Now, when the baby cries, I move to him, lift him in my arms, kiss his face, pat his back, and soothe him. When necessary I feed him, his body close to mine, his face near my breast, his warm breath on my skin, and I am grateful that my body can be a source of life, a healer, a comforter and a cure. That it can silently say, "I am here. I am yours. You are safe. I love you." The language I never want them to forget.

11 comments:

Erin said...

That brought me to tears. I love your writing! I also love the power of touch. It is amazing to me when I see that Bill understands it too with our children.

Rochelleht said...

Beautiful!

And aren't you just loving breastfeeding that little babe? I hope so. There is something so magical about the synergy between a mom and a feeding baby. The one-ness. I love it. I swear, I could be a nursemaid. If they still had them...

Elder Nicholas Sinks said...

Thanks for sharing. What a sweet story, and sweet children. Have a snuggly great day;)

Stacey said...

That is a great post, Laurel! The power of touch is amazing. My kids still love it, in their own way. Thanks for sharing.

The Leithead Family said...

Beautiful and so true. Thank you.

Lisa-Marie said...

Do I tell you how wise you are after EVERY post you write? It sure seems like it. Well, once again. You are so wise. And your writing is ever so beautiful.

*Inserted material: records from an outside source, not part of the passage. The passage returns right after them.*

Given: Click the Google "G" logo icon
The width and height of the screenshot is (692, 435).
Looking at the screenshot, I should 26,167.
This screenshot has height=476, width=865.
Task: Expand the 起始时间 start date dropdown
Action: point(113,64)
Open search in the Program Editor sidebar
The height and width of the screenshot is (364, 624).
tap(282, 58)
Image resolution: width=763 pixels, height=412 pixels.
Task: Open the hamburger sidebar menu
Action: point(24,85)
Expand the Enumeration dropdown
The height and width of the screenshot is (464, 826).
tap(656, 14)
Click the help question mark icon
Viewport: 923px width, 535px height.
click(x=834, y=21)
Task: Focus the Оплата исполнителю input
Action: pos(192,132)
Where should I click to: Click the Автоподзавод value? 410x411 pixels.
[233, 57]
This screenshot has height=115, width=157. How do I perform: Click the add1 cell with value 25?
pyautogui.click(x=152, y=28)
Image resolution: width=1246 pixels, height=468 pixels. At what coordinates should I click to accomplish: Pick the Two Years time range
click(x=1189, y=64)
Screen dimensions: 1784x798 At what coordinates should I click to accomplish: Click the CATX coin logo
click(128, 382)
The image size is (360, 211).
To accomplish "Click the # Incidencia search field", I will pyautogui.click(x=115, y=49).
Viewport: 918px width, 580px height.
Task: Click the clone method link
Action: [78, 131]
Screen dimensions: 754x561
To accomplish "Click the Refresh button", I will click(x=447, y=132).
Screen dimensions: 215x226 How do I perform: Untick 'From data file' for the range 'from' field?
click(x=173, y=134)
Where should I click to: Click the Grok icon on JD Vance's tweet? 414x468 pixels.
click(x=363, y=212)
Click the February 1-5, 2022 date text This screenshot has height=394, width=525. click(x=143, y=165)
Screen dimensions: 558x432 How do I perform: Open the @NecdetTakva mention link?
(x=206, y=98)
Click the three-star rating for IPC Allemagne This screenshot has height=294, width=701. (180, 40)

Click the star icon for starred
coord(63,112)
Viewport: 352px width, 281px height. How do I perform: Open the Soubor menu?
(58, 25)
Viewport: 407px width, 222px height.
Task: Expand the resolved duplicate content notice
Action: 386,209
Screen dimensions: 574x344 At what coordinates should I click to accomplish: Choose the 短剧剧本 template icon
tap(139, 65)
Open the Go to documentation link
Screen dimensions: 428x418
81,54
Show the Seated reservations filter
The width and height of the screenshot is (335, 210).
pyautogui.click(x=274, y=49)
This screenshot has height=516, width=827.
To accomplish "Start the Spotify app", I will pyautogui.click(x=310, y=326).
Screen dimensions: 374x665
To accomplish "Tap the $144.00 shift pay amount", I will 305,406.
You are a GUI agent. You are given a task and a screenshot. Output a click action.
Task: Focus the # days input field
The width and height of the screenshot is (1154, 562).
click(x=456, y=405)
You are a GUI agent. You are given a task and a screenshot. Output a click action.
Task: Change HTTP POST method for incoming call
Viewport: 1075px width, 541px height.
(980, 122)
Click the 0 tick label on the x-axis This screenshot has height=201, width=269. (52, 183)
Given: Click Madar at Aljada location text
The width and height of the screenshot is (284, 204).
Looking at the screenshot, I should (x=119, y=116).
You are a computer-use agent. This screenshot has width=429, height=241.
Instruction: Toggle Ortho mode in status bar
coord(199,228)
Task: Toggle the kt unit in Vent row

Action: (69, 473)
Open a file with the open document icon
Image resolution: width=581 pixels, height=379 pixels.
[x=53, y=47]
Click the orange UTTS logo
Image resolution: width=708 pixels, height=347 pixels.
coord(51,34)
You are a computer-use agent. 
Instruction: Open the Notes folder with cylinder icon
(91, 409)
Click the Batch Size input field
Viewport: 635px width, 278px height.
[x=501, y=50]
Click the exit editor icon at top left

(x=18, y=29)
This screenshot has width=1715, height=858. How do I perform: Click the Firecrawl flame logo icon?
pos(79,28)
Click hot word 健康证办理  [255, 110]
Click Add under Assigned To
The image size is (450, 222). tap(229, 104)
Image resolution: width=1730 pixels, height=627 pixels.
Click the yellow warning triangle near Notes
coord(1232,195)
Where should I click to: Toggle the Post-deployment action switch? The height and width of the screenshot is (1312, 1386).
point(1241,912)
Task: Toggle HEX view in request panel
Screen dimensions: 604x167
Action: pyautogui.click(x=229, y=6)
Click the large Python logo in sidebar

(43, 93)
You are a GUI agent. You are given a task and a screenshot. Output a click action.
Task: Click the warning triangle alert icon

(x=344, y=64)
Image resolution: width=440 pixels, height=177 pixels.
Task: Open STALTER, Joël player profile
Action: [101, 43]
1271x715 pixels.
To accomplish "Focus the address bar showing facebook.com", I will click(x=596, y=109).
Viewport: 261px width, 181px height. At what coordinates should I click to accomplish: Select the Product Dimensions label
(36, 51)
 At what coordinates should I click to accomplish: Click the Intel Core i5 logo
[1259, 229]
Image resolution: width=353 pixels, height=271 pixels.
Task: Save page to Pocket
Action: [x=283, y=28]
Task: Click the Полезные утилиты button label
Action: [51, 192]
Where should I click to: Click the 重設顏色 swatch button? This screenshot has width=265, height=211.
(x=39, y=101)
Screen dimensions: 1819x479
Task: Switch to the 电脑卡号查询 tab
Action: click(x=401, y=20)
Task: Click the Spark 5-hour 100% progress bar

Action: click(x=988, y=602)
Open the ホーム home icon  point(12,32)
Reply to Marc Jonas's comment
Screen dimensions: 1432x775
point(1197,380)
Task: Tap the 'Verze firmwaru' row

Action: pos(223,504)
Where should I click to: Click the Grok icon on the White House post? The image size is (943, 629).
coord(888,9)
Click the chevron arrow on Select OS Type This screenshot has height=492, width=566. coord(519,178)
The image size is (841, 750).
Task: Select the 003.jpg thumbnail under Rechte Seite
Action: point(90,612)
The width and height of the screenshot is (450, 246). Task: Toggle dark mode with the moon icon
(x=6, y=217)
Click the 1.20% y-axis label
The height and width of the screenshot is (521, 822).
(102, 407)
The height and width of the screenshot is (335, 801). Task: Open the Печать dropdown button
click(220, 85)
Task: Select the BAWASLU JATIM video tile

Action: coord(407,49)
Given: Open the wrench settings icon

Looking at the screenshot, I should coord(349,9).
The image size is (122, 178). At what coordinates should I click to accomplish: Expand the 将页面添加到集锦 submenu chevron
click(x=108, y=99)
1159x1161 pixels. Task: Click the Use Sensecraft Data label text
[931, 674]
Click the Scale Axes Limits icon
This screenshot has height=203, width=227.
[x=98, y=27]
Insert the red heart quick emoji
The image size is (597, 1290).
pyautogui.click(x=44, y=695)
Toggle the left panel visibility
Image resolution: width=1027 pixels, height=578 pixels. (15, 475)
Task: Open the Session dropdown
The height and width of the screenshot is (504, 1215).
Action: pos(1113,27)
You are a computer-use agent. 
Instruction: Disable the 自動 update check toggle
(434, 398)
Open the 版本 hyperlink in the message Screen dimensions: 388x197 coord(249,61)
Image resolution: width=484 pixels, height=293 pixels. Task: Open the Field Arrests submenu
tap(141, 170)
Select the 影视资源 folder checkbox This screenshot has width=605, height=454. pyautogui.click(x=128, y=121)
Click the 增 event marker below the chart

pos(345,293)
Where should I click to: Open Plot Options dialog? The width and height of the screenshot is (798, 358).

Just last night Sirri came into our room after having a bad dream. She climbed into bed with me and I could feel her heart racing. It didn't take very many minutes of cuddles for her heart to slow down and I was thankful that I was the one that could help that peace come.

Kyle said...

Maybe its just that I have raging pregnancy hormones or that I can hardly wait to hold my baby...but I teared up a little!

Becky said...

I am in tears, Laurel. Thank you for reminding me of how simple it CAN be. Just love them...

Anonymous said...

Physical touch is what it is all about. Thanks for sharing. I can see Griffin running to his room and bringing "drama" to the scene, how sweet that is.
Thanks for sharing.

Audrey said...

It is such a precious thing we mommies get to experience. Now more than ever, I am just a little bit closer to grasping the unfathomable love of God...for we are His children. Thank you for sharing. I just love my snuggly girl too!!!

Sara said...

suggling works wonders for me, too!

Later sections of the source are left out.